Screenshot and document pointing data:
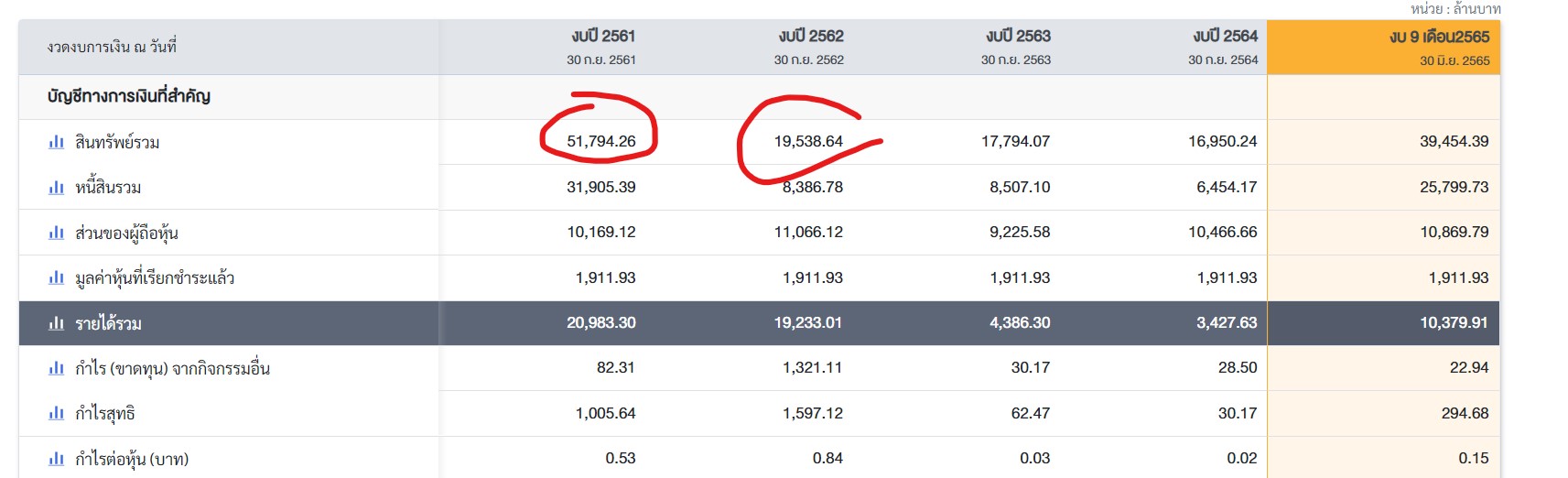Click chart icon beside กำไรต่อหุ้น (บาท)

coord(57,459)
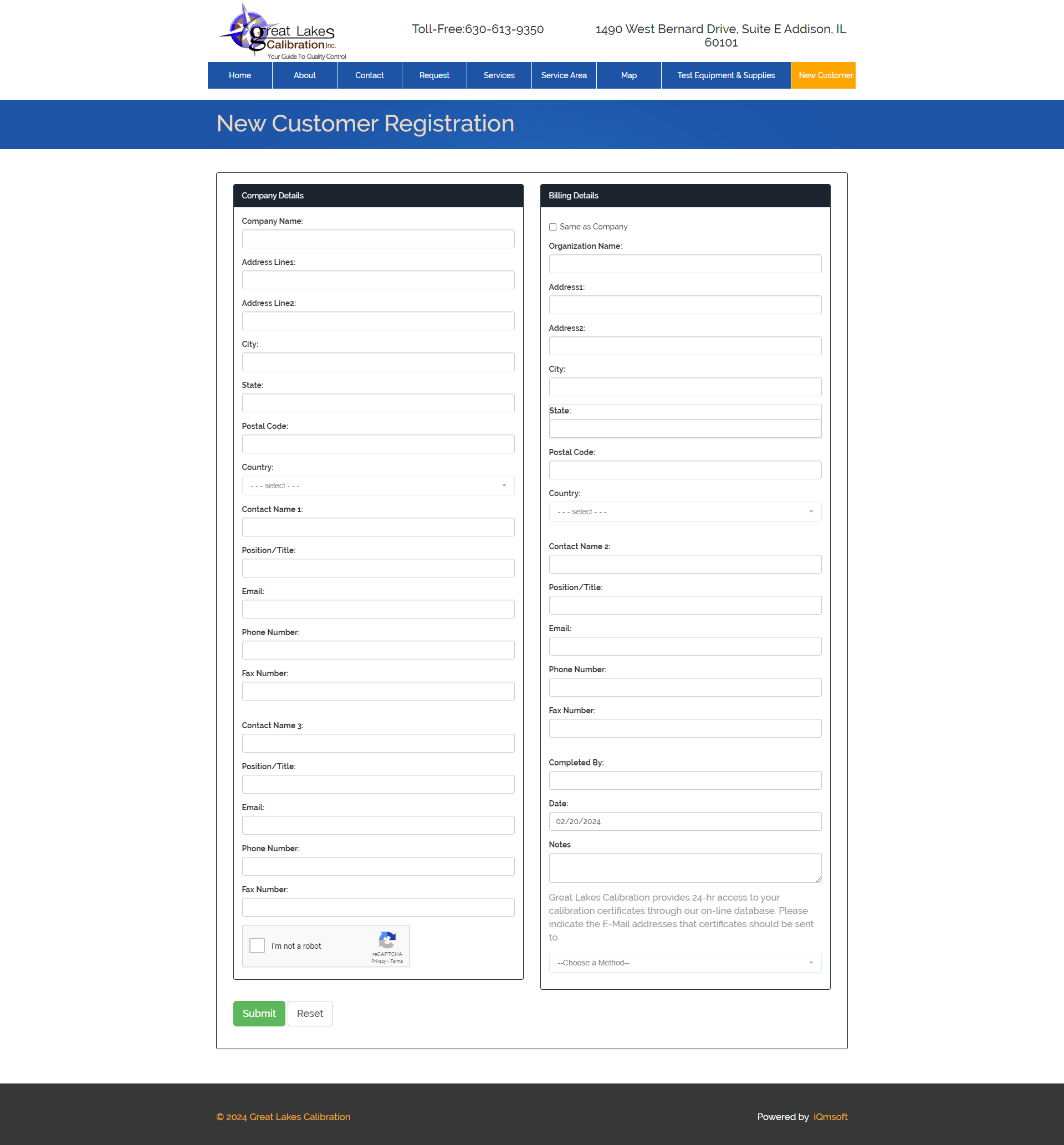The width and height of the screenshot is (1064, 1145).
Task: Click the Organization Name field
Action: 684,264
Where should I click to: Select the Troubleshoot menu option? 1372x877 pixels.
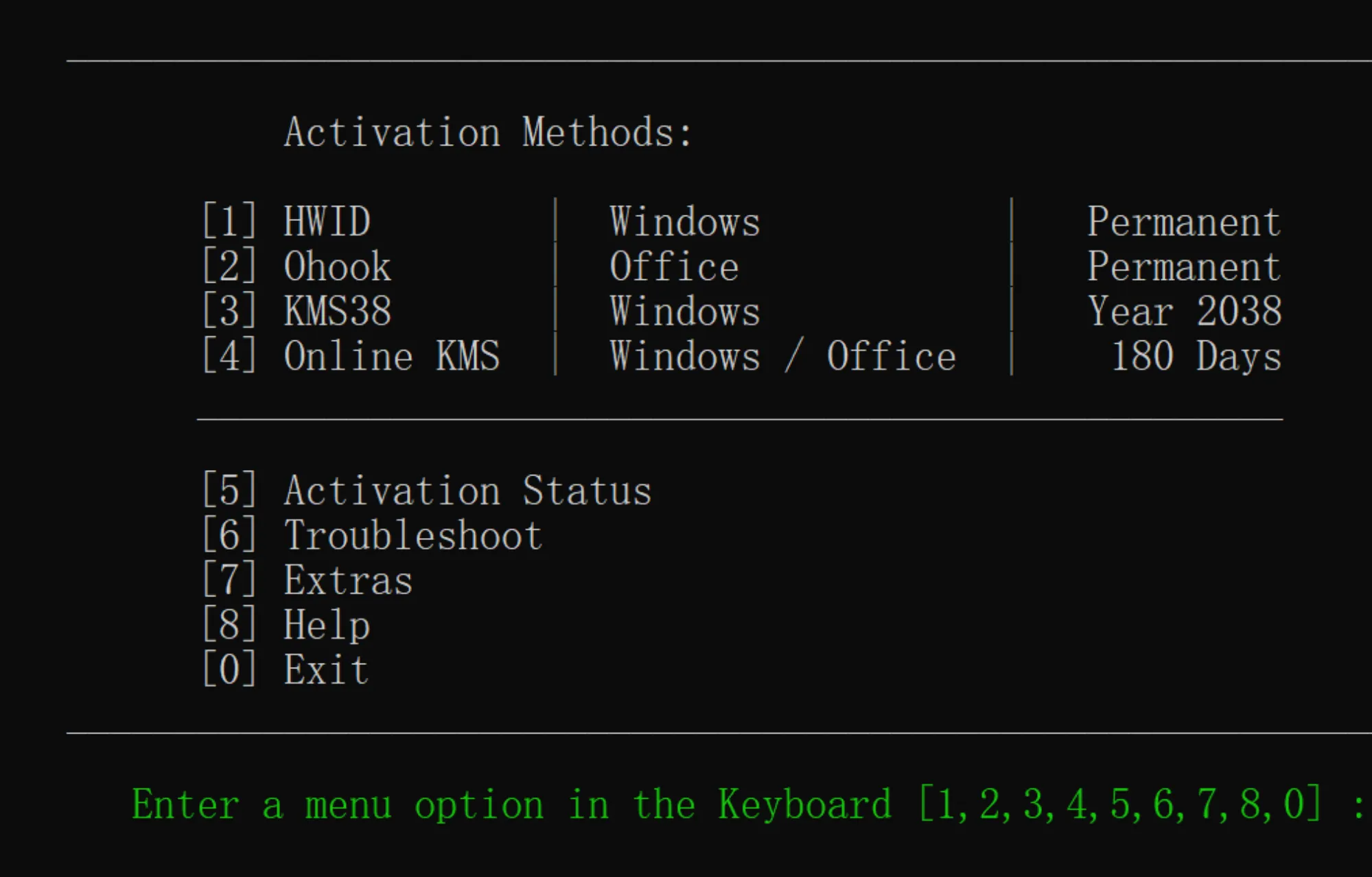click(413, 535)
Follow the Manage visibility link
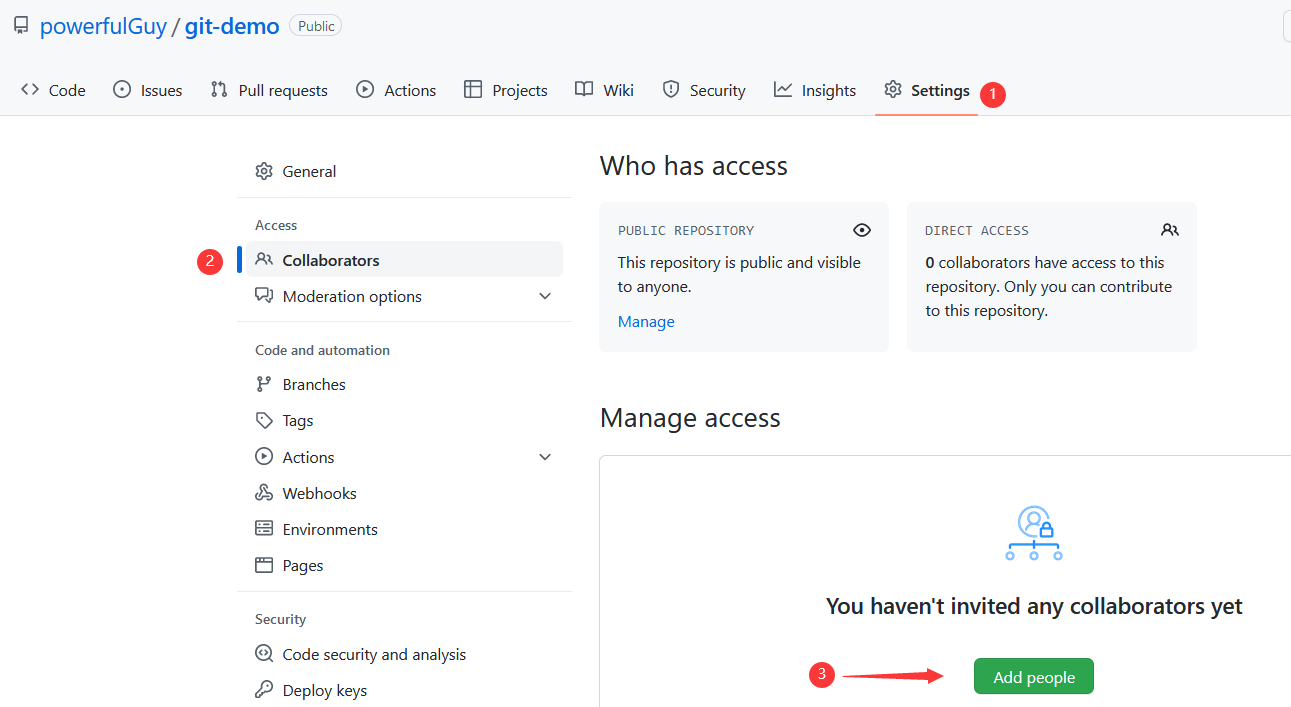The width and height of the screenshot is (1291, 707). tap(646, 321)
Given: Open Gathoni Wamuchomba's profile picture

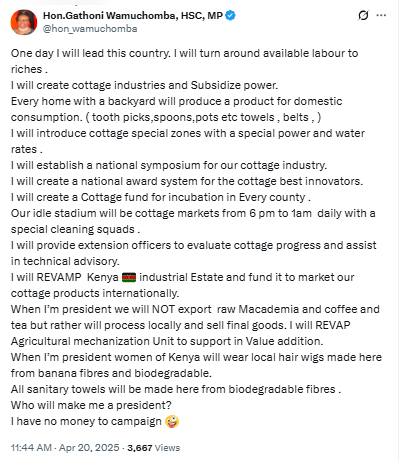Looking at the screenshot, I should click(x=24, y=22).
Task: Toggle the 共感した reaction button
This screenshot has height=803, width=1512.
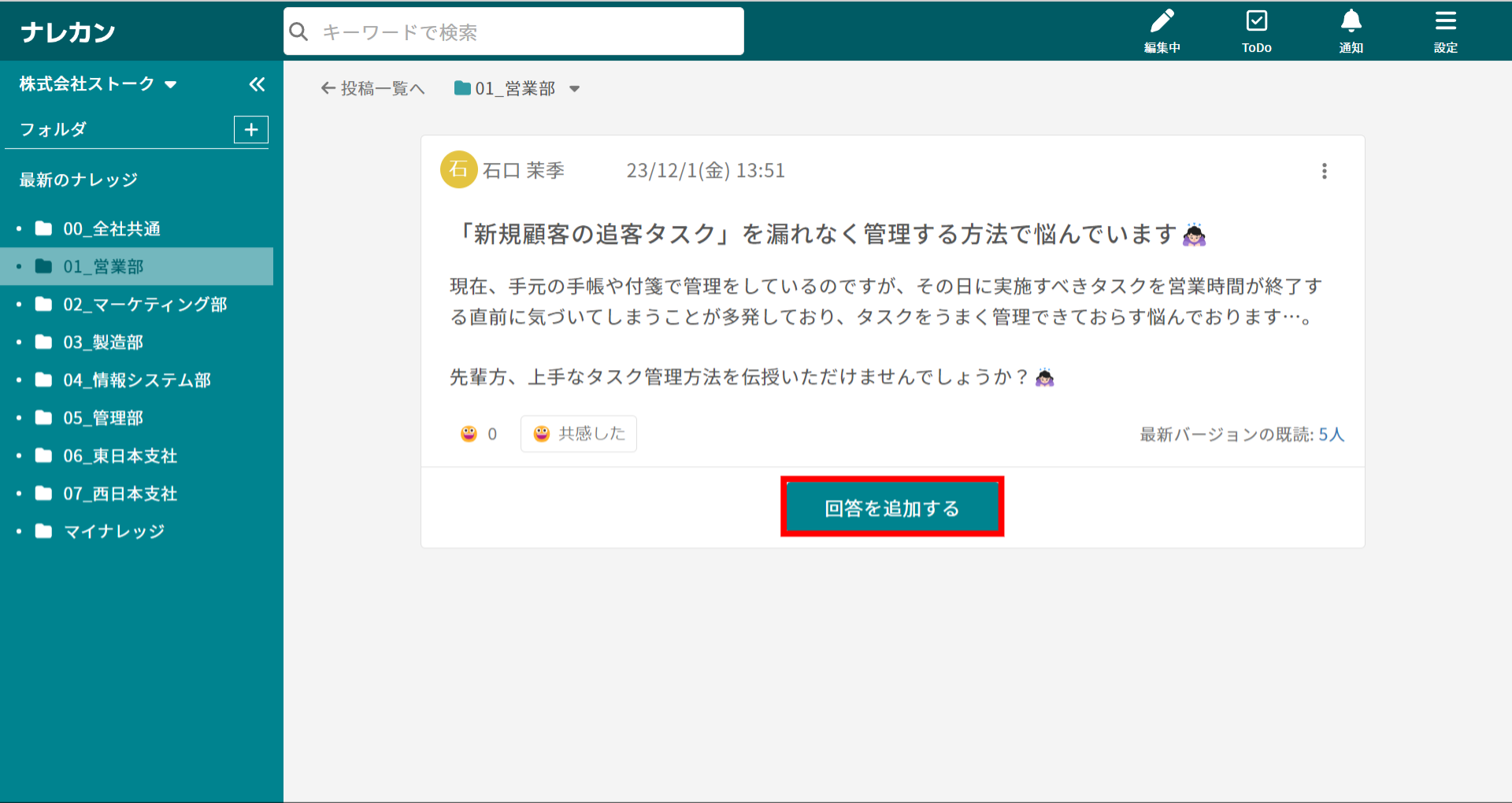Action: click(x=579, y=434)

Set task:
Render everything from the beginning of the items down through the line containing "click(413, 535)" as a JSON list of strings, one string per line with blank lines omitted. Leave the pictures out.

Complete response:
[
  "Click chart icon beside กำไรต่อหุ้น (บาท)",
  "coord(57,459)",
  "The width and height of the screenshot is (1064, 1145).",
  "Task: Click the Organization Name field",
  "Action: 684,264",
  "Where should I click to: Select the Troubleshoot menu option? 1372x877 pixels.",
  "click(413, 535)"
]